* What to do:
1. About the article on the malicious NuGet package:
(a) Which user published 'Tracer.Fody.NLog', and on what date?
(b) Which generic helper function hides the package's malicious routine?
(c) In December 2023, which package was published to siphon wallet seed phrases?
2. Can you write out the part of the article on the malicious NuGet package starting at "The threat leverages" and ending at "in .NET projects.", copying it exactly?

* Selected excerpt:
Malicious NuGet Package Steals Cryptocurrency Wallet Data

Cybersecurity researchers have discovered a malicious NuGet package named 'Tracer.Fody.NLog' that typosquats and impersonates the legitimate .NET tracing library 'Tracer.Fody'. This package was published by a user named 'csnemess' on February 26, 2020, and has been available on the repository for nearly six years.

Despite being downloaded at least 2,000 times, it has recently attracted attention for its malicious behavior, with 19 downloads occurring in the last six weeks for version 3.2.4. According to Socket security researcher Kirill Boychenko, the package functions as a cryptocurrency wallet stealer, scanning the default Stratis wallet directory, reading '*.wallet.json' files, and exfiltrating wallet data along with passwords to an IP address in Russia, specifically 176.113.82[.]163.

The threat leverages various tactics to avoid detection, such as mimicking the legitimate maintainer's name and using Cyrillic lookalike characters in the code. It also hides its malicious routine within a generic helper function called 'Guard.NotNull', ensuring that all exceptions are silenced, allowing the host application to run without visible errors while data is exfiltrated.

This IP address was previously linked to another NuGet impersonation attack in December 2023, where a package named 'Cleary.AsyncExtensions' was published to siphon wallet seed phrases. The findings underscore the risks associated with malicious typosquats in open-source ecosystems, prompting Socket to warn that defenders should expect to see similar activities targeting other logging and tracing integrations and utility packages common in .NET projects.

* Listed records:
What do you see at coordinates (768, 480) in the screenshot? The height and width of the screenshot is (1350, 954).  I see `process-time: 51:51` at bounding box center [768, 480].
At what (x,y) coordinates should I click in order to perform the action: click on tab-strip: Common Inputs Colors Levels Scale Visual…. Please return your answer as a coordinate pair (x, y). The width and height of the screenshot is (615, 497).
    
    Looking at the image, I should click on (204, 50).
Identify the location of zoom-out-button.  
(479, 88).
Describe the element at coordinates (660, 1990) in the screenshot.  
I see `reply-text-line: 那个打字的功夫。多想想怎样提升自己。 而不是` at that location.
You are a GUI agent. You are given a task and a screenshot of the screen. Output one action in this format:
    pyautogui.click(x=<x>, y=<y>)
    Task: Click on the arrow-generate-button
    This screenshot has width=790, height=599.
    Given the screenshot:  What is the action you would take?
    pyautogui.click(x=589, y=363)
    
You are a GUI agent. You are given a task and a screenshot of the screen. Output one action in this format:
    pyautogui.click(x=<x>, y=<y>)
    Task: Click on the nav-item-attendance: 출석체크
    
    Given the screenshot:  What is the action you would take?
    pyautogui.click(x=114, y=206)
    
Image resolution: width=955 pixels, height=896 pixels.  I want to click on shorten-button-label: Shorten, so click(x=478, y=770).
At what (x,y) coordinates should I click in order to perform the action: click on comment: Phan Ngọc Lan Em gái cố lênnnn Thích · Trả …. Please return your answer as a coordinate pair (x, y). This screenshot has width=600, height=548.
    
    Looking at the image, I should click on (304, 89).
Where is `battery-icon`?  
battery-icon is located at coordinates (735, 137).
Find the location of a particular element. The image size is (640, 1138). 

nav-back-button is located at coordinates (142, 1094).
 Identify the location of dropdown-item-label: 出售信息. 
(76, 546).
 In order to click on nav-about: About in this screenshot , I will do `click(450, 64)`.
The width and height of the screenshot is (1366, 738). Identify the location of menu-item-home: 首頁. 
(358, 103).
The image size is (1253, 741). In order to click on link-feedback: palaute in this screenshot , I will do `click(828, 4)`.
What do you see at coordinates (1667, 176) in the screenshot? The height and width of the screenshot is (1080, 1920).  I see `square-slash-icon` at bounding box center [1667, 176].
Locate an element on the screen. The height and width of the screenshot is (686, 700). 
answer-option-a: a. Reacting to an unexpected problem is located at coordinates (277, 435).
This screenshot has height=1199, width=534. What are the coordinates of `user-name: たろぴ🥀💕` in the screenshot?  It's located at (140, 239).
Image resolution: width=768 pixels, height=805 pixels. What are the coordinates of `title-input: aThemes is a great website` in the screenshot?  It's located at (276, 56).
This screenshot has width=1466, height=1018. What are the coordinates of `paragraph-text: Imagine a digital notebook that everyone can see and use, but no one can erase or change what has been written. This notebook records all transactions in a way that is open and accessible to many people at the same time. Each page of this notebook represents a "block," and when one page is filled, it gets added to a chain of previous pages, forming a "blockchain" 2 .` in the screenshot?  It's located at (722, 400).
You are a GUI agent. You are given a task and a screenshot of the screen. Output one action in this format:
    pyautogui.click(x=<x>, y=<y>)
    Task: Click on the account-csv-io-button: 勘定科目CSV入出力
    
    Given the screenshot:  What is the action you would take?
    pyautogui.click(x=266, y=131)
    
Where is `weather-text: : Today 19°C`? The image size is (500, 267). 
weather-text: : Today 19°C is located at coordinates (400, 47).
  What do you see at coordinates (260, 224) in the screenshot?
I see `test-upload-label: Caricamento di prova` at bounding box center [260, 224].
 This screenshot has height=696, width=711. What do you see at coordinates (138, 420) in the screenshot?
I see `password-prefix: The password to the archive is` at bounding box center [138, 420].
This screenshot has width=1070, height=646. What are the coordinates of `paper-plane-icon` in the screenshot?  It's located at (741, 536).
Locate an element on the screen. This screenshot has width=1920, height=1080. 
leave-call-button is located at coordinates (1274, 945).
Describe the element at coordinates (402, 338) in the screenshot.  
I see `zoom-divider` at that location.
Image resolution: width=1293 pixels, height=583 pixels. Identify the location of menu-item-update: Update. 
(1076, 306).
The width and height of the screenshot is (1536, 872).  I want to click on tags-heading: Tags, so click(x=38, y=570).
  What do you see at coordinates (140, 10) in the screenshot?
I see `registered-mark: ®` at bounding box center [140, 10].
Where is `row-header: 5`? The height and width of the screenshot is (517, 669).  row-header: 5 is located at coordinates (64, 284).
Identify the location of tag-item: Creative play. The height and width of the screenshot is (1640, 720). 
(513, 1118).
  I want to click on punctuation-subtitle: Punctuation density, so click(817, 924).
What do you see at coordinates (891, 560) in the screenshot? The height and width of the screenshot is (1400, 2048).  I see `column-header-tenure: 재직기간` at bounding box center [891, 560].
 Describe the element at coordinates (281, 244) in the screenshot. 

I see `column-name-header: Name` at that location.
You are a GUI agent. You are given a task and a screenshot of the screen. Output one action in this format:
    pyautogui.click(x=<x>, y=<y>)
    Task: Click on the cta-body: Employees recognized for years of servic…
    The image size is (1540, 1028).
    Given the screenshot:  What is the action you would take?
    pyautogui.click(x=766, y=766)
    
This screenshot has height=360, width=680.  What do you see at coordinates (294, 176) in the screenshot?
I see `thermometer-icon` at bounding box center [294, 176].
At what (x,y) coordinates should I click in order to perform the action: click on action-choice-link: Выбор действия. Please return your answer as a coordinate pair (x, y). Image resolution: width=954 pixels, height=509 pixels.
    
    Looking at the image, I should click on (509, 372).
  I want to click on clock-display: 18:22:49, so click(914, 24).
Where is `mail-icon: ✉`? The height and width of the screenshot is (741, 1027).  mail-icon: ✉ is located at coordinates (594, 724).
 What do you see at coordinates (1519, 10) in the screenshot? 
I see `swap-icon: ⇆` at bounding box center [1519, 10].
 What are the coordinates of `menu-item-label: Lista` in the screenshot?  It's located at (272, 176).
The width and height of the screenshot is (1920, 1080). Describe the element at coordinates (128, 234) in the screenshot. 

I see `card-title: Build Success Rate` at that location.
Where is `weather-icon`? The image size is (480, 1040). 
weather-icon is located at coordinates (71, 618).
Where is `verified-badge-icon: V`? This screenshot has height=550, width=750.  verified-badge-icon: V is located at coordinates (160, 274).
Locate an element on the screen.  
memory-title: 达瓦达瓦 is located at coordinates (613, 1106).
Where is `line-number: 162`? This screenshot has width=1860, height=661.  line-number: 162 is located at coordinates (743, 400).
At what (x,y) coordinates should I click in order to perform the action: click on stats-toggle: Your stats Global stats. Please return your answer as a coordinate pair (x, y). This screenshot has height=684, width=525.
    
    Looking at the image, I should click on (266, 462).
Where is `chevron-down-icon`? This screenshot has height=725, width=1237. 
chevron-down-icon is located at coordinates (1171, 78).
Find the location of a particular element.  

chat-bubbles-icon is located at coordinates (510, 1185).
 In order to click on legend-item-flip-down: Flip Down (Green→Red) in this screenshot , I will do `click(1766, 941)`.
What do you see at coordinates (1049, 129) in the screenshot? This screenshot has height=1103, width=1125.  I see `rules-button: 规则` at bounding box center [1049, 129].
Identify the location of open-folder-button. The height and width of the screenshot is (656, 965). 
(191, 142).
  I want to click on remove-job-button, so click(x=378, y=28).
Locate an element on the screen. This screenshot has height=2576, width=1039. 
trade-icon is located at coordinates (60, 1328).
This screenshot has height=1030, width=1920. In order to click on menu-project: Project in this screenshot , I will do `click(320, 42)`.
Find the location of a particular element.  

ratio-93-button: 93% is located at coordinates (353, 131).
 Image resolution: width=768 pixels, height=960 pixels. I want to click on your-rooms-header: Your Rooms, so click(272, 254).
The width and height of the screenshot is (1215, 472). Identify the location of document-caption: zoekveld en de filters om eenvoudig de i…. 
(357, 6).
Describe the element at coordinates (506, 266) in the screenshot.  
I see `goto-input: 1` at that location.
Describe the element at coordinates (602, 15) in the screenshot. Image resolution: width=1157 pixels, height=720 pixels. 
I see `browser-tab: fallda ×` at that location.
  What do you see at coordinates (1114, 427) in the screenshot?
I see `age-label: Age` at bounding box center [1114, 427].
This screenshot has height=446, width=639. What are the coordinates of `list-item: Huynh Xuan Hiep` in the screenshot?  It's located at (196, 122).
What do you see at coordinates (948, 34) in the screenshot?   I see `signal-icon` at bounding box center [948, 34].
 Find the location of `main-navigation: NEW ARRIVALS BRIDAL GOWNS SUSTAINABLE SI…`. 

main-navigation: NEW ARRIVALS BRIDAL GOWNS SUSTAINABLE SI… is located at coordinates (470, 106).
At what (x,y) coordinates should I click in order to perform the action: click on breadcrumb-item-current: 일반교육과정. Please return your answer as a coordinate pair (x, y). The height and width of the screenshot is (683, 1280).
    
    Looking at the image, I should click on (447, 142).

* Answers to this exercise:
1.
(a) The user 'csnemess' published it on February 26, 2020.
(b) 'Guard.NotNull'.
(c) 'Cleary.AsyncExtensions'.

2.
The threat leverages various tactics to avoid detection, such as mimicking the legitimate maintainer's name and using Cyrillic lookalike characters in the code. It also hides its malicious routine within a generic helper function called 'Guard.NotNull', ensuring that all exceptions are silenced, allowing the host application to run without visible errors while data is exfiltrated.

This IP address was previously linked to another NuGet impersonation attack in December 2023, where a package named 'Cleary.AsyncExtensions' was published to siphon wallet seed phrases. The findings underscore the risks associated with malicious typosquats in open-source ecosystems, prompting Socket to warn that defenders should expect to see similar activities targeting other logging and tracing integrations and utility packages common in .NET projects.